━━━ GIVEN PASSAGE ━━━

Saturday, November 27, 2010

My Response to Mihály Ficsor

Dear Mihály:

Thank you very much indeed for taking the time to respond so fully and so quickly to my post from yesterday when you are so busy and en route to Rio.

My points were not “ad hominem”. Indeed, in your case, I would be much more inclined to be on the “pro hominem” side. This is because I have known you for so long (at least 25 years) as a passionate defender of your very carefully researched positions, and as a man of unbelievable energy and extraordinary accomplishment.

Indeed, you were the catalyst and your writings were the main reason why I personally fought a very interesting and potentially very important court case in my own name at enormous expense in terms of my own time and that of my firm and another very fine law firm, over the refusal of a Canadian Parliamentary Committee to let me provide it with useful written documents on national treatment and private copying levies.

The most important document by far was a substantial excerpt (I assure you, however, that it was “fair dealing”) from your still indispensable 2002 book on “The Law of Copyright and the Internet” published by Oxford University Press - which can be purchased here.

The reason that the Committee refused to accept your material was, incredibly, that it was not in both English and French. And I had naively thought that Canada is a bilingual country - especially in our Parliament! The Committee, and later the Courts, however, took the view that “either” official language means “both” official languages and that the word “use” means the right to speak orally but not in writing. See here and here.

Unfortunately, I did not succeed in getting the Supreme Court of Canada to hear this case, which many believe was wrongly decided. My belaboured point here is that I not only would - but did - go to extraordinary lengths to get Canadian policy makers to consider your opinions.

As for the “lobbying” issue, I was certainly was not suggesting that you are or ever have been a “lobbyist” yourself. Indeed, there is nothing wrong with being a “lobbyist”. In fact, as they say, “some of my best friends are lobbyists”. I have the highest regard for Eric and Steve - even though I strongly disagree with them about their views on Canada and “Special 301" and have a hard time resisting any opportunity to say so, as my blog shows over the years, including yesterday. I’ve had a very civilized and public debate with Steve over this at Fordham. They are both real gentlemen and quite brilliant. That does not mean, however, that one cannot disagree with what they say.

━━━ RECORDS SHOWN ━━━

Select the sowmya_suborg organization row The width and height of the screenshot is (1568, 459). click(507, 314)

━━━
━━━ RECORDS SHOWN ━━━

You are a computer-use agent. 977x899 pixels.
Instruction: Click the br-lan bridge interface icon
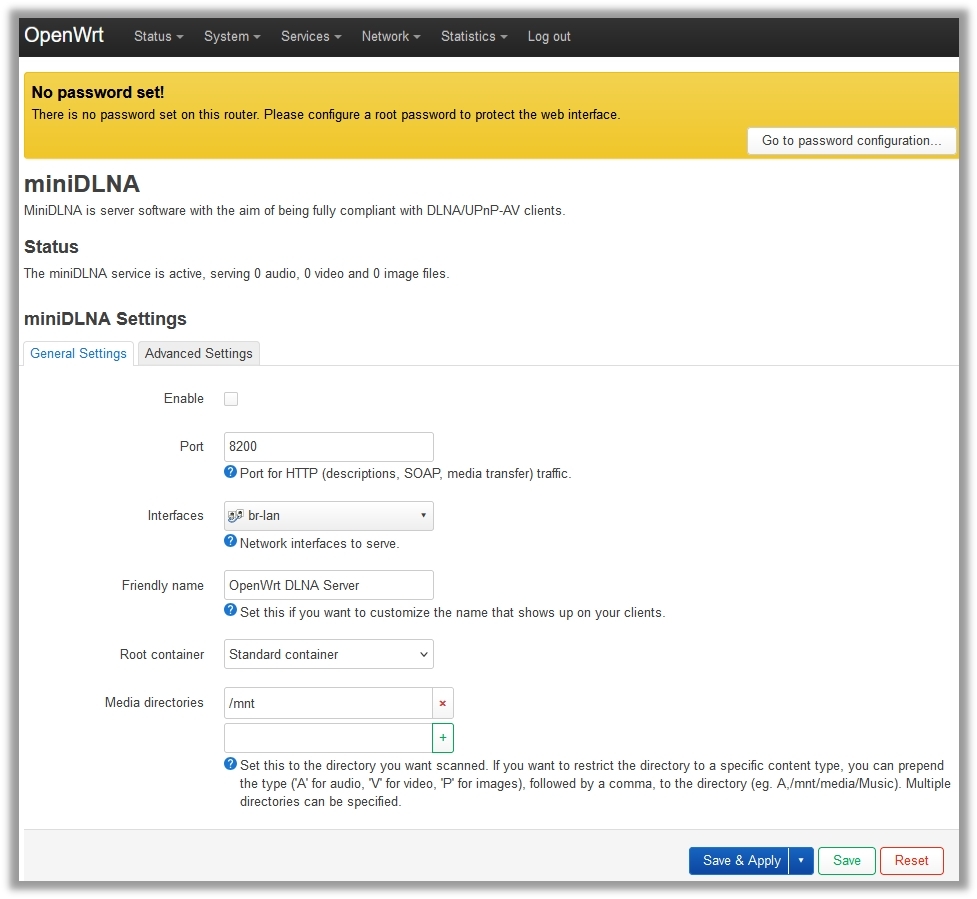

━━━

■ REQUIREMENT ■
Reproduce word for word the part of the letter to Mihály Ficsor starting at "Unfortunately, I did" and ending at "consider your opinions.".

■ ANSWER TO THE EXERCISE ■
Unfortunately, I did not succeed in getting the Supreme Court of Canada to hear this case, which many believe was wrongly decided. My belaboured point here is that I not only would - but did - go to extraordinary lengths to get Canadian policy makers to consider your opinions.